A functional campus was erected quickly with the first building completed in 1913 to serve as bunkhouse, cafeteria and classroom. During construction, Hazel Koenig cooked for construction workers at the site. In 1915 the first Civil Engineering class was held and then in 1917 the first Forestry field camp was held under Professor Longyear with one student in attendance.

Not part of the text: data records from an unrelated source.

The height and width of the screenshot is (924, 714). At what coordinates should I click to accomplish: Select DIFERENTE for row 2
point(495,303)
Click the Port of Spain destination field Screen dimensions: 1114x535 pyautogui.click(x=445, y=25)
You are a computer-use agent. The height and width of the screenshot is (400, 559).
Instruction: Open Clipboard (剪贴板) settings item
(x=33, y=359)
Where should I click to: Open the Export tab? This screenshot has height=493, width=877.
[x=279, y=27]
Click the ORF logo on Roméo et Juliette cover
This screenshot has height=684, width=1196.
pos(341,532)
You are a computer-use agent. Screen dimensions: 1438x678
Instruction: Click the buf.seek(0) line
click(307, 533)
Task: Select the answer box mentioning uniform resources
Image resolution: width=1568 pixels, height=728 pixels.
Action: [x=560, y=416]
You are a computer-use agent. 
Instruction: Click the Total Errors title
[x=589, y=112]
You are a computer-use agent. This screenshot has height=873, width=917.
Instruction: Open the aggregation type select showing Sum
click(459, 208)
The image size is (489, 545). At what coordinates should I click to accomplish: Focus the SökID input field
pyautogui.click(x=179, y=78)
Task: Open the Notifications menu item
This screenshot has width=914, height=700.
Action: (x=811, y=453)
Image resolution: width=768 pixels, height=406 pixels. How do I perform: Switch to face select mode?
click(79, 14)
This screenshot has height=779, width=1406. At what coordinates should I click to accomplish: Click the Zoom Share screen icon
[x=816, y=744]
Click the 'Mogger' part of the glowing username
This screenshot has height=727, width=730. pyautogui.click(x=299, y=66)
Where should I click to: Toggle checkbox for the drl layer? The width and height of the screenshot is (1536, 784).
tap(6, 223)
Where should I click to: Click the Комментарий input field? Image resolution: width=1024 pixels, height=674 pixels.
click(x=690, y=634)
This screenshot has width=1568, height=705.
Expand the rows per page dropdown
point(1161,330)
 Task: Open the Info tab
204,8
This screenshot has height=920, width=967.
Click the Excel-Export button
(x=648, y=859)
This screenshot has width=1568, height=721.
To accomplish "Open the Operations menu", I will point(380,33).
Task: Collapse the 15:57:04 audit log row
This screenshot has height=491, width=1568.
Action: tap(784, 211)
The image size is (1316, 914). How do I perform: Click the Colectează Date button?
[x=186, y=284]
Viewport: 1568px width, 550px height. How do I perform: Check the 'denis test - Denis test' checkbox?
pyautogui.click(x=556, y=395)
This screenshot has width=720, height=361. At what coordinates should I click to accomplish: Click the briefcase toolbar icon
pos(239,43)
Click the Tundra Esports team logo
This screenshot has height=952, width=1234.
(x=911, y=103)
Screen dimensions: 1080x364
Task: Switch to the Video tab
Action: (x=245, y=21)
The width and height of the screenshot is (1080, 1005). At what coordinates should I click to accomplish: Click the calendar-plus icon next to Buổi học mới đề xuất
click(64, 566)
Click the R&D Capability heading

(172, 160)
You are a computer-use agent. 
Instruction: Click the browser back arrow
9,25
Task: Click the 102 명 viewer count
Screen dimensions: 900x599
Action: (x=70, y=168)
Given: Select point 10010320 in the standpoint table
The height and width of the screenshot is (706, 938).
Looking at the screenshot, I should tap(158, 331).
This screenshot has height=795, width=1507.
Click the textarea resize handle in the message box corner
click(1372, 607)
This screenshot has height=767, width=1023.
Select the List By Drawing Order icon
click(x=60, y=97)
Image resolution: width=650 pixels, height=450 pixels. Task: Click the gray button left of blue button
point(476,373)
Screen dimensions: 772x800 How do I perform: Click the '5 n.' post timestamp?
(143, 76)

The campus expanded slowly with a bunkhouse built in 1927 (now the present day Store and Recreation Area) and smaller buildings being constructed for faculty and daily operation. The first automobile to make it to Pingree Park was a Stanley Steamer in 1919. Telephone lines were installed to the campus in 1928 and electrical lines installed in 1964. Forestry and Natural Resource students have been in attendance every summer with the exception of several years during World War II. In 1976 a conference center was completed that attracts 6,000 visitors per season. In 1972 the university purchased the remaining 163 acres (0.66 km2) of land in the valley from Frank and Hazel Koenig. Hazel Koenig died in Loveland, Colorado in 1975, followed by her husband Frank in 1980. In 1997, the Colorado Historical Society named 80 acres (320,000 m2) of the Ramsey/Koenig Ranch as a State Historic District. Grants from the society helped to restore the ranch’s log barn in 1998 and the homestead in 1999.
Hourglass Fire of 1994
The Hourglass fire started on July 1, 1994 near the Hourglass Reservoir which gave the fire its name. It started with a lighting strike which caused a crown fire. It burned down the South Dorm and it almost burned down the Old Schoolhouse. The fire burned a half dozen buildings and now serves as a case-study for forestry students as the forest regrows.